L’usage de cannabis thérapeutique sera par ailleurs strictement encadré. Les médecins traitants ne le prescriront « qu’en dernière intention, quand les autres traitements thérapeutiques [à base d’antalgiques par exemple, NDLR] déjà disponibles auront été expérimentés », précise le Pr Authier. L’ANSM a aussi ciblé, dès décembre 2018, le public qui pourra recourir au cannabis thérapeutique : les personnes atteintes de cancers, de certaines formes d’épilepsie, de scléroses en plaque, en soins palliatifs ou encore « ayant des douleurs réfractaires aux thérapies accessibles ».
« Il faudrait probablement élargir par la suite le spectre des maladies ciblées », estime Esther Benbassa, sénatrice EELV à l’initiative du débat sur le cannabis thérapeutique cette semaine au Sénat, contactée par France 24. Mais augmenter le nombre de personnes pouvant expérimenter le cannabis thérapeutique pourrait-il avoir comme conséquence d’ouvrir la voie à un détournement de l’objectif initial ? « Le risque que le cannabis thérapeutique soit détourné pour un usage récréatif est extrêmement faible », estime Nicolas Authier, le chef de service du centre de la douleur au CHU de Clermont-Ferrand.
Pas question de légaliser le cannabis à usage récréatif
Au-delà de soulager de leurs souffrances des personnes touchées par la maladie, le cannabis thérapeutique pourrait être la porte d’entrée, le « cheval de Troie » devant ensuite servir à la légalisation du cannabis à usage récréatif, comme s’en inquiétaient le 28 mai des sénateurs Les Républicains.
« Ce ne sont pas les mêmes usagers et pas les mêmes finalités. Ceux qui prennent de la codéine pour des douleurs, et ceux qui fument de l’opium consomment la même substance, mais n’en ont pas le même usage. Dans le même sens, la qualité du cannabis thérapeutique n’est pas la même que celle des personnes cherchant à avoir des effets psychoactifs », prévient le Pr Authier. Il y aura par exemple moins de THC [Tétrahydrocannabinol]– le cannabinoïde le plus abondant et le plus présent dans la plante de cannabis – dans le cannabis médical que dans celui qui est fumé régulièrement par 11 % des Français âgés de 18 à 64 ans, selon l’OFDT.
Les modifications réglementaires à venir – quand le ministère de la Santé aura donné le feu vert – ne permettront qu’une expérimentation médicale, qui n’a pas vocation à être généralisée à tous les usages. « Le cannabis thérapeutique n’est pas une drogue, ce sont des médicaments, précise Nicolas Authier.
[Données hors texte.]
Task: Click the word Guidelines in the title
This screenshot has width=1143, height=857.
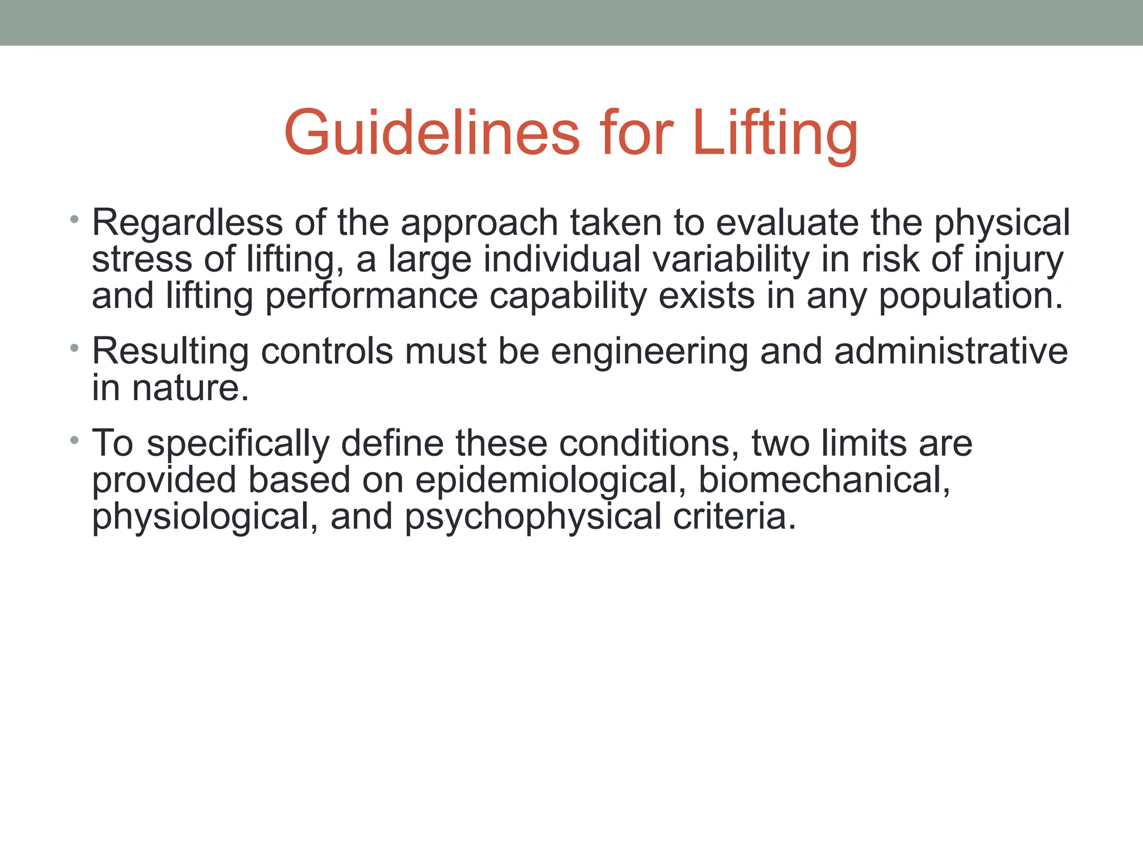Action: (x=432, y=134)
La question de sa légalisation ne se posera pas avant 2021, dans la continuité de cette expérimentation ».
Rien à voir, donc, avec une éventuelle légalisation du cannabis à usage récréatif, pour lequel le législateur gardera toute latitude. Le député Jean-Baptiste Moreau demandera « bientôt » une mission d’information sur les différents usages du cannabis en France. « On parle de cannabis thérapeutique pour le moment, mais à terme, il faudra aller vers le cannabis bien-être [des huiles, compléments alimentaires… avec un taux de THC très faible, NDLR]”, explique-t-il.